Sebagai contoh, ia menerangkan bahwa Partai Garuda akan menokohkan pedagang pasar dalam tingkat Dewan Pimpinan Cabang (DPC).Namun menurutnya, bukan sembarang pedagang pasar yang akan Partai Garuda tokohkan, namun pedagang pasar yang teguh dalam perjuangan dan membantu pedagang lain.
Ia menerangkan bahwa Partai Garuda akan menciptakan tokoh-tokoh baru dari kalangan bawah. "Orang biasa, pedagang pasar, dia teguh dalam perjuangan, dia membantu pedagang lain, kita akan tokohkan sebagai ketua DPC. Kita akan menciptakan tokoh-tokoh baru di bawah itu konsepnya," ujar Mansyuri.

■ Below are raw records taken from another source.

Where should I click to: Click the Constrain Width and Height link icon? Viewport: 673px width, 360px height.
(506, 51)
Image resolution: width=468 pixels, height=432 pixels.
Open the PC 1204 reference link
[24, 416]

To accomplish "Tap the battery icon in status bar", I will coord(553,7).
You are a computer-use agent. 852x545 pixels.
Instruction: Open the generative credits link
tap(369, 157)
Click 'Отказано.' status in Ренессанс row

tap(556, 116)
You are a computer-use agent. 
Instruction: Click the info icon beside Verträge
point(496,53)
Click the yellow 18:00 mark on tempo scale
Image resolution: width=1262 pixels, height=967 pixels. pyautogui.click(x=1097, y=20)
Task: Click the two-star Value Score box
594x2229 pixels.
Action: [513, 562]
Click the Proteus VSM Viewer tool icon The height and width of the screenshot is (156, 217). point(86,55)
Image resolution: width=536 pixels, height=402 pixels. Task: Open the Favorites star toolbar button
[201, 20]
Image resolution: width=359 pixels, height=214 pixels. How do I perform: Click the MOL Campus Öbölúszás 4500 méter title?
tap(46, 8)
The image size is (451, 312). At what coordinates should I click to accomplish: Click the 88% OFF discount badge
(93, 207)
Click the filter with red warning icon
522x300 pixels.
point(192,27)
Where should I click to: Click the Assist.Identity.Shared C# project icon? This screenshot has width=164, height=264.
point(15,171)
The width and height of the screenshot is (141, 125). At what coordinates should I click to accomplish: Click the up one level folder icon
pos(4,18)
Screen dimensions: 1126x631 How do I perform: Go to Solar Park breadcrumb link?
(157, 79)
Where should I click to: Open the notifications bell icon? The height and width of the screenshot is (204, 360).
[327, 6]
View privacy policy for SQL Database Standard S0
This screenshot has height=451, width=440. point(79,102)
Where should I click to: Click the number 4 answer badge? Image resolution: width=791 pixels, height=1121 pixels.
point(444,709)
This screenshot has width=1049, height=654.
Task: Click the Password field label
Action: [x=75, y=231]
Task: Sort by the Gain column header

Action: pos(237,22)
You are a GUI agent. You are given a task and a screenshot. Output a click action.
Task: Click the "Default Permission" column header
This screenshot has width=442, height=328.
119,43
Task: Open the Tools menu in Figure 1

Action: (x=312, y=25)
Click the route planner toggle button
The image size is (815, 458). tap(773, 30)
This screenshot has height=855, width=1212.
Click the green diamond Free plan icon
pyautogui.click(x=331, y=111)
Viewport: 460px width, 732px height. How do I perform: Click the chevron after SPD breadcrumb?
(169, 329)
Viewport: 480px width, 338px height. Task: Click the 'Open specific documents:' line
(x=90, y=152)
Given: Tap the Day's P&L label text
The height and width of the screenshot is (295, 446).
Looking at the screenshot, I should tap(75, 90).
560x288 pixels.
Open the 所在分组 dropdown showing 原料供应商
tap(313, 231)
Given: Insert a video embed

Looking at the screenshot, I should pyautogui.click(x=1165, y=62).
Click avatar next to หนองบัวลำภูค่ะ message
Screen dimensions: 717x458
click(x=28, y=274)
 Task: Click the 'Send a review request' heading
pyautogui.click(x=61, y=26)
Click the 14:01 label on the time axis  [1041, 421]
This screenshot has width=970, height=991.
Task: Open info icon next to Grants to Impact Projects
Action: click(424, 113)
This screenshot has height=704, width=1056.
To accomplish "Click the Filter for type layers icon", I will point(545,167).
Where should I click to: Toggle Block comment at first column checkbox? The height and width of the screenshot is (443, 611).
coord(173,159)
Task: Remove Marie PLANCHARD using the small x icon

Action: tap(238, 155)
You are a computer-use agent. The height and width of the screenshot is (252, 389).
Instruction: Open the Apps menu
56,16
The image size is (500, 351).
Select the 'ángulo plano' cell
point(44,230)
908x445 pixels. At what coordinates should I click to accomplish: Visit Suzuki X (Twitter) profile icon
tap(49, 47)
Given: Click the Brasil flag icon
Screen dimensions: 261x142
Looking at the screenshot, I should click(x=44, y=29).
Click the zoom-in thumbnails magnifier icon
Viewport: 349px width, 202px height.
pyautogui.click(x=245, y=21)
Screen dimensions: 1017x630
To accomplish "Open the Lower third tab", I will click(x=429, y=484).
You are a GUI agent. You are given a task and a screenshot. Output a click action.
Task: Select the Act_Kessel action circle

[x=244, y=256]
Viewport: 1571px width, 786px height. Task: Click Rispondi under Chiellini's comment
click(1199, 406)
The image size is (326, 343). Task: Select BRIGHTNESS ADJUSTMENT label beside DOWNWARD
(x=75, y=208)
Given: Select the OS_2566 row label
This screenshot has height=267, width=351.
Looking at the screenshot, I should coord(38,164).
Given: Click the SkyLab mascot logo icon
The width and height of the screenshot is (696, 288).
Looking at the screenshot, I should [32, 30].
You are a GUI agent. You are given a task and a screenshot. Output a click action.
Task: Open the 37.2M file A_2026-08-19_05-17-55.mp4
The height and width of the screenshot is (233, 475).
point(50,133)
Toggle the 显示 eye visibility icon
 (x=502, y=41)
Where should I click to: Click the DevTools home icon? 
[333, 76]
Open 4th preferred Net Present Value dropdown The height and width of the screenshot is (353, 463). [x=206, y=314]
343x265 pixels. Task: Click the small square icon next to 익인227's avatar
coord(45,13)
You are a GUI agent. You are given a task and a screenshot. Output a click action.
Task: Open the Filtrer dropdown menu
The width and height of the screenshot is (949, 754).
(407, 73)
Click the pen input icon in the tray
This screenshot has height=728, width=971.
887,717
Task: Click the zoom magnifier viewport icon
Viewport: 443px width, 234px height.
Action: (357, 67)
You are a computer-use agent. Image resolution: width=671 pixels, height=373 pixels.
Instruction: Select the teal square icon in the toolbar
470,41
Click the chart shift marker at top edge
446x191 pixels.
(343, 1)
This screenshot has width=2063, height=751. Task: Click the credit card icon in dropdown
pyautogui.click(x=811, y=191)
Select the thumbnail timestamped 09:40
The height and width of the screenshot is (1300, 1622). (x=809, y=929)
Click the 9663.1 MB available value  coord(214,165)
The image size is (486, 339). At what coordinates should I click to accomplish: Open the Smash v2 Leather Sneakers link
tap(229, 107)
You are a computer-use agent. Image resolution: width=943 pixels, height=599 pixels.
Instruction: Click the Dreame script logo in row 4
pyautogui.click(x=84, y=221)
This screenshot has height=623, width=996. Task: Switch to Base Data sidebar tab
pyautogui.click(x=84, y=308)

Para politisi yang muncul dari Partai Garuda di daerah merupakan politisi yang sama sekali belum pernah berpartai sebelumnya. Beberapa adalah pedagang pasar, dan pedagang kaki lima (PKL).
Namun menurutnya, bukan berarti mereka tidak punya modal. Ia menilai bahwa mereka bisa menjadi politisi karena punya jaringan untuk mengumpulkan komponen lain.
"Contoh, di daerah, politisi-politisi yang muncul di Partai Garuda itu politisi-politisi yang sama sekali belum pernah berpartai. Bahkan rata-rata dari kaum-kaum yang jelata ya, tertindas, pedagang pasar. Ada yang PKL juga, tetapi punya jaringan untuk mengumpulkan komponen lain," ungkap Mansyuri.